The awning was more of a ledge above a locked door, and it was only as I was attempting--and failing--to wring water from my skirt that I realized the real predicament.
Anyone who knew my mom knew that, despite growing up on a farm, she preferred to stay sensibly indoors. Where it was neither too hot nor too cold and especially where her curled hair would not get mussed. Mom was known to carry around a little plastic bonnet in her purse which she would deploy at the slightest hint of wind.
But that wasn't the mother I saw when I finally looked up. In that rain, Mom was transformed. She was giggling, flush-cheeked, with a bright glint in her eye that would have been more familiar in an impish kid than in my stalwart, proper mother. Rain had plastered all the curls to her head but she was laughing. Bright and clear and more spirited than the rain.
"Want to run?" she said, and suddenly I knew I was seeing through time. To a younger woman who had the audacity to herd cows, with the confidence to laugh without a worry, a woman who knew that every storm runs out of rain eventually, and that the cold could ever only be skin deep. The version of my mom as a young girl, a version I'd never gotten to see but was still there. "Want to run?" this woman said.
I could not answer for a moment because No! my heart said, no, I don't want to run and break this spell, to leave this moment that's summoned us. I wanted to stay under that awning and hold her tight, this woman who raised me, who contained so much strength I often couldn't see.

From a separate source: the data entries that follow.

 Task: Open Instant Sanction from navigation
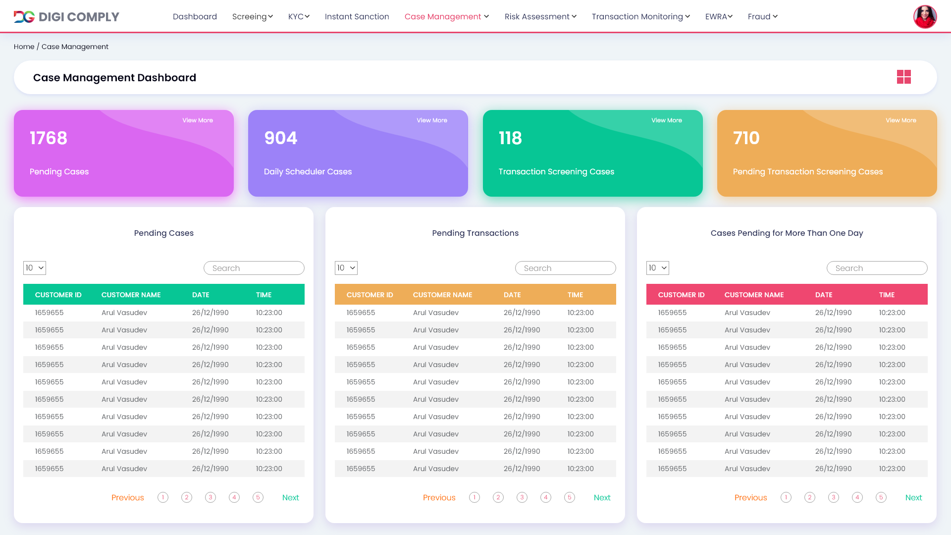point(357,17)
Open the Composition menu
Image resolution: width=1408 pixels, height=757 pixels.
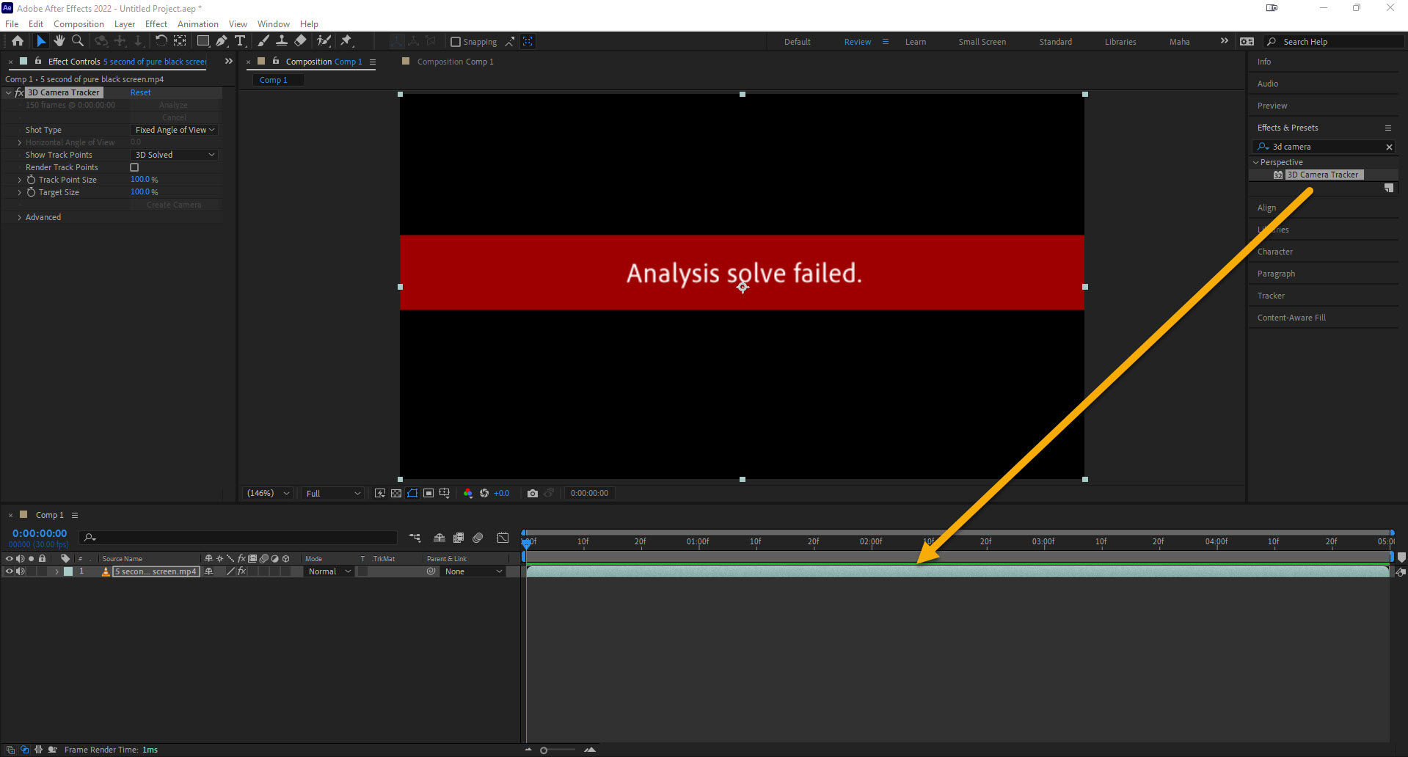(78, 23)
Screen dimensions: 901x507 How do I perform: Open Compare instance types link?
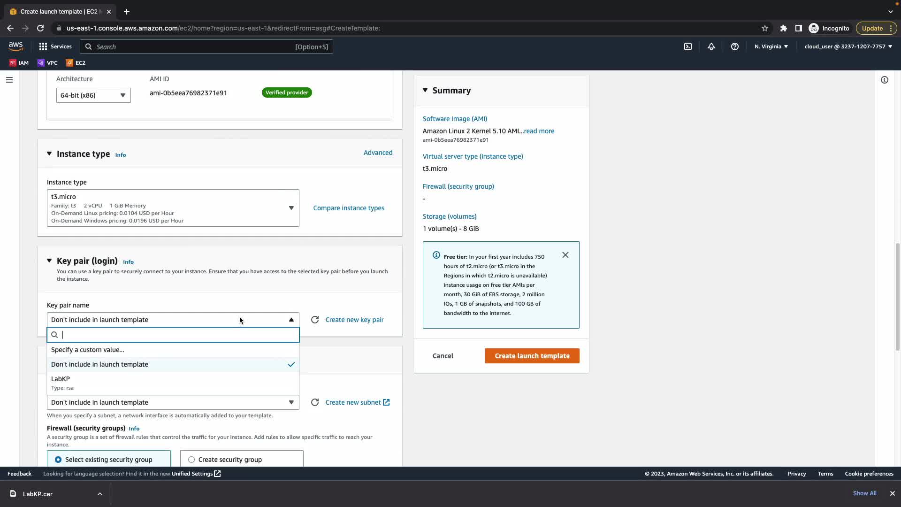(x=349, y=208)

But that's not the way time works, and no one tells a story by standing still. I grasped her hand and we ran, cold and giggling, soaked in rain and stories.
We reached the restaurant, which was empty, and the staff, which were kind, and the food, which I can only imagine was good. Because I don't remember a single detail of the fancy meal that night. But I remember the surprise and pleasure of my mom's bright laugh, I remember the warmth of her hand, as we walked, undaunted, through the rain.
That's the moment my mom will live in forever, for me. Laughing, fearless, made more beautiful by the storm.
In the end, we'll all become stories.